Source data:
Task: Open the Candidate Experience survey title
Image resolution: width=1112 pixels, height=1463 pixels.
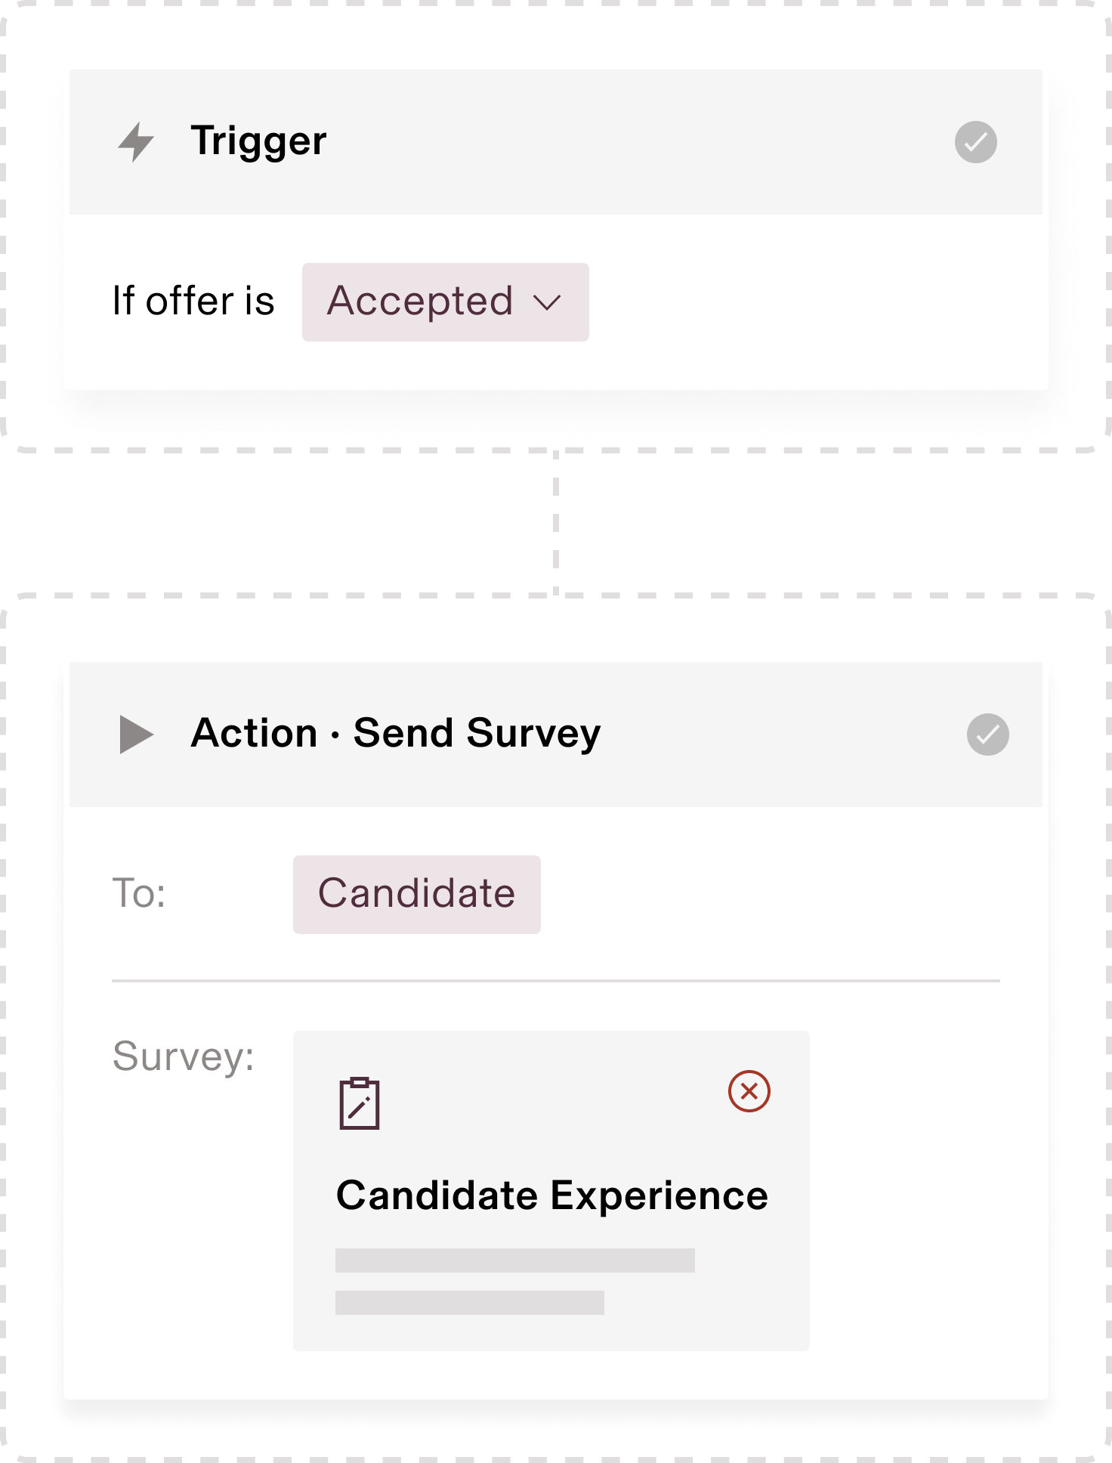Action: pos(551,1196)
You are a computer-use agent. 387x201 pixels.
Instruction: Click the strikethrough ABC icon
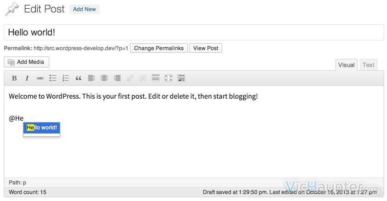pos(40,78)
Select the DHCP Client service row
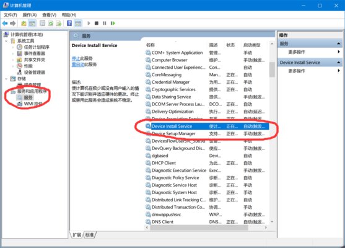The height and width of the screenshot is (248, 345). [207, 163]

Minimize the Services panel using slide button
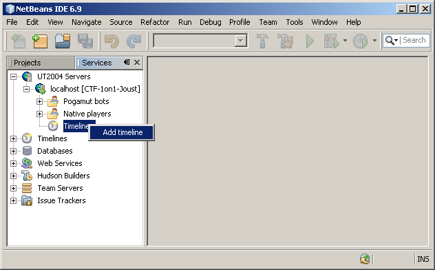pyautogui.click(x=127, y=62)
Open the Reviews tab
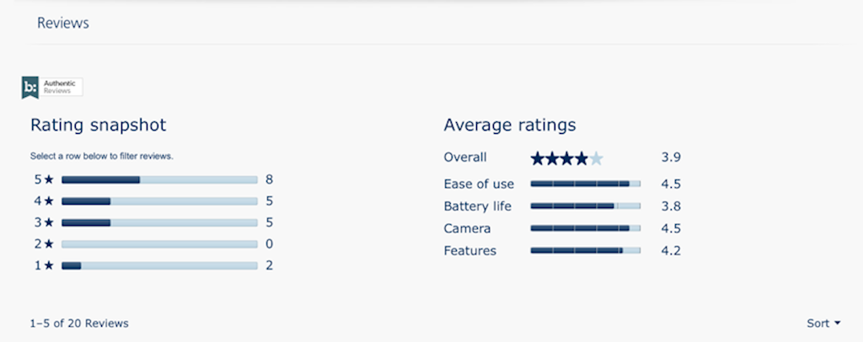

Assignment:
Search the material for the string "Open" and show every line that has it.

Result of the task:
Task: Open the Candidate Experience survey title
Open the Reviews tab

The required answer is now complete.